The Yanks always have to be the heroes, whether it is true or not. 

In the case under discussion, it would appear to be misplaced bravado on the part of the Captain, which got the ship into trouble. A little cir***spection may have avoided the whole event.


----------



## joemcd

You can give the Master all the intelligence in the world about where and/or when pirate attacks are likely to occur but at the end of the day it is his decision on what route he takes, in my honest opinion the Master should not be hailed as a hero as he put the lives of the rest of his crew in danger with his "Gung-ho" attitude.
How he was supposed to get to Mombasa from Salalah and avoid the high risk area is not the question that should be asked


----------



## OOCy

I appreciate that you cannot believe everything that you read in the press, but the attached certainly does give a different slant to the case:

http://nypost.com/2013/10/13/crew-members-deny-captain-phillips-heroism/


----------



## kypros

Had Nelson been alive he would have been most amused at this nonsense with so called pirates,all that fire power out there and still letting these crooks away with it.KYPROS


----------



## John Rogers

What are all the Anti-America posts about, the movie is plain old Hollywood BS, pumping up their far left wing agenda and making money, not America. Everybody is looking for a Hero and Hollywood is the place to go and find them. And remember most of us would be speaking German if it wasn’t for the Americans. In my eyes the heroes are the men who stormed the beaches and died at Normandy. Television and the Press even have the gall to call the over rated, and over paid sports personalities heroes.
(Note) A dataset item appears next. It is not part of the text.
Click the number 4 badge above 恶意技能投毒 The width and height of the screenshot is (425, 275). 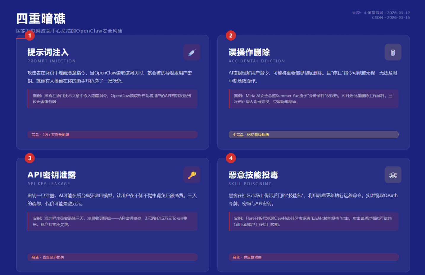[231, 158]
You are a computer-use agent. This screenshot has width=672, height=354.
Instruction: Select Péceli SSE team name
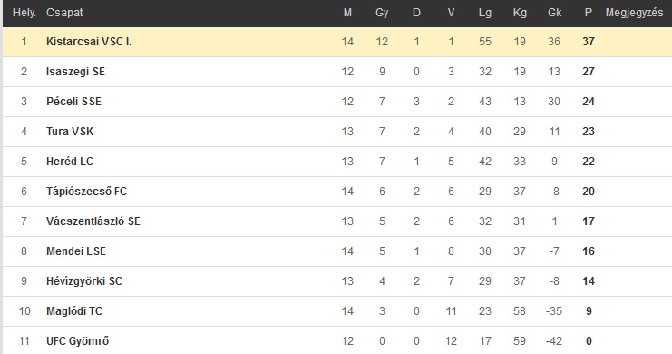[x=73, y=102]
Are we forgetting that SN is made up of many posters from all over the world and we should put our brain in gear before spouting of about other countries.
Thats my opinion and I'm sticking to it.


----------



## Scelerat

John Rogers said:


> What are all the Anti-America posts about, the movie is plain old Hollywood BS, pumping up their far left wing agenda and making money, not America. Everybody is looking for a Hero and Hollywood is the place to go and find them. And remember most of us would be speaking German if it wasn’t for the Americans. In my eyes the heroes are the men who stormed the beaches and died at Normandy. Television and the Press even have the gall to call the over rated, and over paid sports personalities heroes. Are we forgetting that SN is made up of many posters from all over the world and we should put our brain in gear before spouting of about other countries.
> Thats my opinion and I'm sticking to it.


Which posts are they? I'm unaware of any "anti-American" posts on this thread.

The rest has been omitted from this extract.